I Was a Teenage Earthworm
(Reprinted from the South Wind, May 7, 1965)
by Bonnie Doerr (written when she was 16!)
Part Two in which gas is found, but more problems abound.
At last we discovered a station that was just opening for the day, but our problem was not solved. George could not locate the key to his tank. After much emptying of pockets, dumping of bags, and rummaging under seats and in the glove compartment, the key was found. Not the end. The tank cap was frozen shut. Money was pooled. A spray can was purchased, and for the first time we appreciated the TV commercial jingle "My advice sir, get De-Icer."
Next, I expected a blowout, but was rewarded with only a broken radio knob which meant that the radio was going to be on the entire day. It wouldn’t turn off or switch to a working station. The dial stayed right where it was and buzzzzzzzzzzzzzzzzzzed.

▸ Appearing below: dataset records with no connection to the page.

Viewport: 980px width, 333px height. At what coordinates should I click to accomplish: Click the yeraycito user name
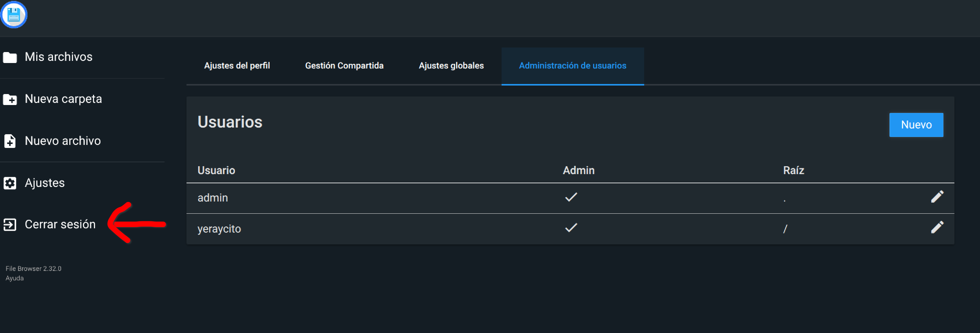219,229
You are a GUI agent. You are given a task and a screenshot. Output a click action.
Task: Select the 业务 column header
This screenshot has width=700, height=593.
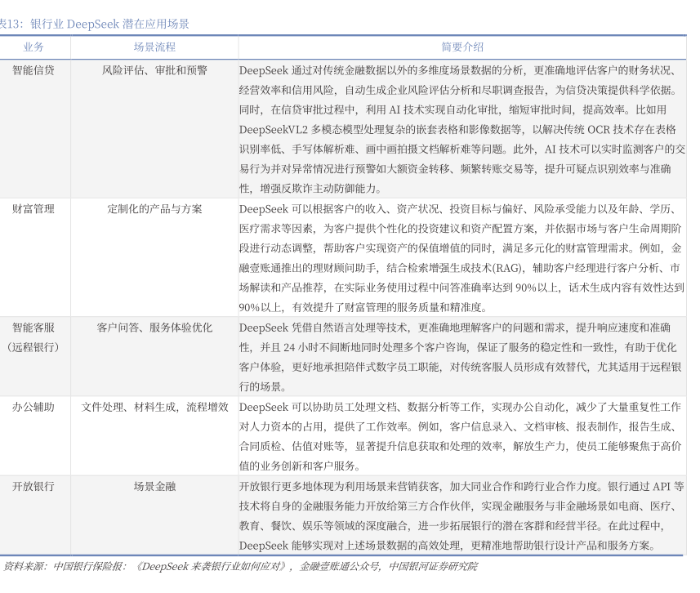(x=33, y=47)
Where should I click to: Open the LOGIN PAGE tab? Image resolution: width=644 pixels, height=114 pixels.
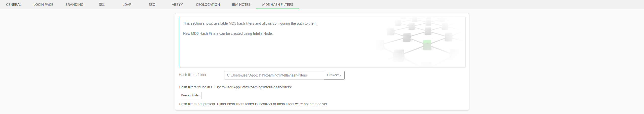pyautogui.click(x=43, y=5)
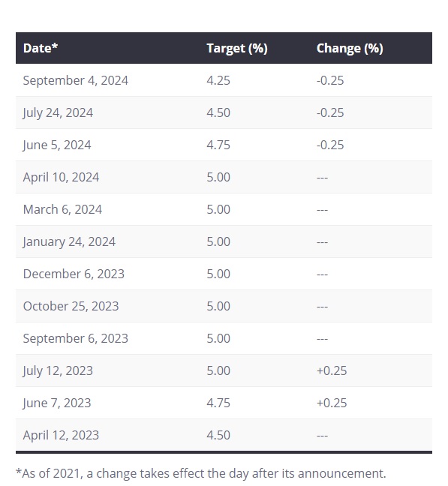
Task: Click the Date* column header
Action: point(41,48)
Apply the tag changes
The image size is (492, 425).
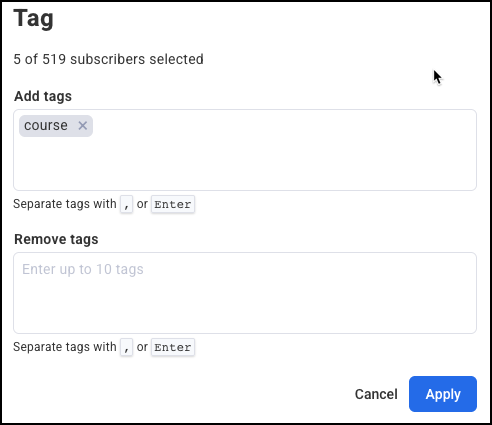443,394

We arrived at Molers Cave around 7:30 with frazzled nerves and went straight to the farmhouse for permission to enter the cave. There was little to lift the spirits in this experience either. The farmer’s wife made us sign a paper that released her from any responsibility in case anything should happen to us. Like what?
After receiving curious glances from the cattle as we drove through the fields, we stopped and began to prepare. We each pulled on outer clothing, filled our carbide lamps, first with water and then carbide. Next we put on boots, gloves, and helmets. All this was quite a trick as the temperature was 20 degrees and my fingers were frozen stiff.
I felt like a reject from a rummage sale. My outer trousers were my father’s, my sweatshirt was my brother’s (also a spelunker), as were my helmet and my lamp. My two–inches-too-long boots were Dick’s and my gloves were Dan’s. Could anyone imagine the likes of me in a prom gown?
We trudged to the junction of two ravines to find the cave’s entrance . The opening is fifteen feet wide and high enough that one can duck to enter. I was extremely anxious to get inside because the boys told me the interior temperatures range from 50 degrees F to 64 degrees F. Finally, we entered and I breathed a sigh of relief to see the large open space before me. I could walk! I would thaw. Heaven. Major jumping-to-conclusions mistake.